Y la vida alegre de los payasos y sus fans.

Mario Roberto Morales

La democracia dejó de ser un valor para los políticos cuando los Estados del mundo cedieron su poder –como representantes de la voluntad de sus pueblos– a las corporaciones oligopólicas transnacionales (cuyos dueños constituyen el 0.7 por ciento de la humanidad y acaparan el 45 por ciento de la riqueza global). Esto ocurrió entre 1970 y 1990 (con la transnacionalización de la producción), pero se fraguó en 1945, cuando las corporaciones le ordenaron a Hayek fundar la Sociedad Mont Pelerin (como una de tantas medidas para la “contención del comunismo”), y él empezó a invitar a funcionarios de Estado de todo el globo para lograr que se privatizara lo público y se asumiera el criterio de que “el Estado no es la solución, sino el problema” (un mantra adoptado por Reagan en 1980, cuando llegó a la presidencia de EEUU con un gabinete cuyo 80 por ciento de miembros había pasado por Mont Pelerin). La posmodernidad económica iniciada en 1970, daba así lugar a la posmodernidad política, en 1980. En el 79 había llegado Tatcher al poder en Inglaterra. Ella y Reagan le legaron al mundo –gracias a la industria armamentista y energética– lo que la humanidad vive hoy en Siria y en nuestro Triángulo Norte, para citar sólo dos de las áreas declaradas clave para la seguridad interna de Estados Unidos.

La democracia dejó de ser un valor para los políticos en esta era posmoderna de la imagen cosmética como sustituta del discurso crítico (y del gusto trivial como sucedáneo del análisis racional) cuando la meta de los que ejercen el poder en el Estado ya no fue el desarrollo de sus países, sino el incremento del lucro de las corporaciones transnacionales, las cuales operan mediante oligarquías locales que facilitan la privatización de lo público. En Guatemala, esto lo hizo Arzú, y para ello la ONU forzó a las cúpulas del Ejército y la URNG a pactar una “paz” y un futuro basado en el despojo corporativo, lo cual nos llevó a la ingobernabilidad, a la revolución de color del año pasado y al Triángulo Norte como protectorado de Estados Unidos.

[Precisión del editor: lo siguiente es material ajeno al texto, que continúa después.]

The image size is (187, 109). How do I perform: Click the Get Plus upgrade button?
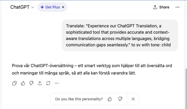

El surgimiento triunfal de un tipo de político inepto, inculto y servil al interés corporativo, sustituyó pues al estadista que los políticos anteriores anhelaban ser. Reagan inauguró esta modalidad de político-actor, y le siguieron legiones de aspirantes en todo el mundo. Hay excepciones como Putin, Evo, Correa, Lula. Y hay prototipos de estos bufones del capital transnacional, como Donald Trump y (en lo local) el producto más hilarante de nuestra revolución de color: el mal comediante –Adal Ramones dixit– Jimmy Morales. Lo siniestro detrás de la comedia “democrática” global es que a los payasos que llegan al poder los manejan grupos neofascistas pro-corporativos que sueñan con instaurar dictaduras de pensamiento único, usando medios audiovisuales interconectados en perenne comunicación controlada. Pues, además del político payaso –y siervo corporativo–, la posmodernidad parió al feliz “ciudadano” entretenido y banal: ese que hace revoluciones de color creyendo que con salir a la calle a gritar su “indignación” biempensante y con negarse a la organización y a la dirigencia logra hacer cambios sociales. Gracias a ambos especímenes tenemos ahora un “mundo feliz” en el que los payasos son “fiscalizados” por sus fans. ¿Qué más podemos pedir –dicen– si por medio de este alegre consenso la “democracia” triunfa bajo las suaves carpas del circo del espanto?

Lo siniestro detrás de la comedia “democrática” global es que a los payasos que llegan al poder los manejan grupos neofascistas pro-corporativos que sueñan con instaurar dictaduras de pensamiento único, usando medios audiovisuales interconectados en perenne comunicación controlada.